■ **Problem description**
Pictures within the data are to be left out; everything else must be reproduced exactly.

—————

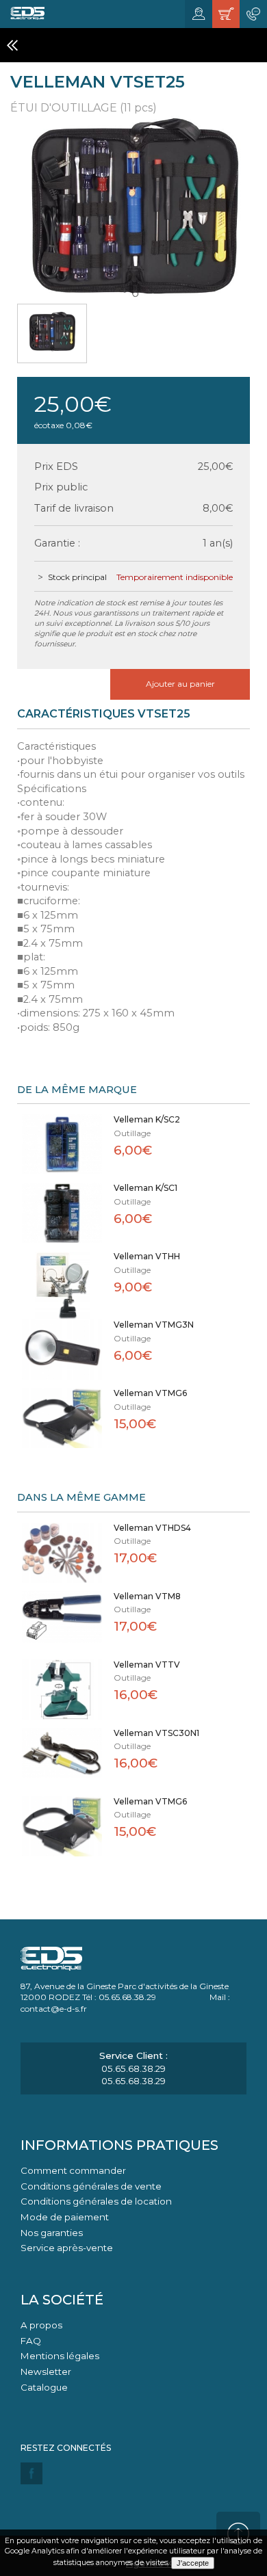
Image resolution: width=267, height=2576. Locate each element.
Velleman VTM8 (147, 1596)
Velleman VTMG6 (150, 1393)
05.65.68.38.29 (133, 2068)
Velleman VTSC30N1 (156, 1733)
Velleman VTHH (147, 1256)
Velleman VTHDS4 (152, 1528)
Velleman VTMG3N (154, 1324)
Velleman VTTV (147, 1664)
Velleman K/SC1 (145, 1188)
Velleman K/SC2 (147, 1119)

—————

■ **Written response**
Image resolution: width=267, height=2576. Locate each element.
Velleman VTM8 (147, 1596)
Velleman VTMG6 (150, 1393)
05.65.68.38.29 (133, 2068)
Velleman VTSC30N1 (156, 1733)
Velleman VTHH (147, 1256)
Velleman VTHDS4 (152, 1528)
Velleman VTMG3N (154, 1324)
Velleman VTTV (147, 1664)
Velleman K/SC1 (145, 1188)
Velleman K/SC2 (147, 1119)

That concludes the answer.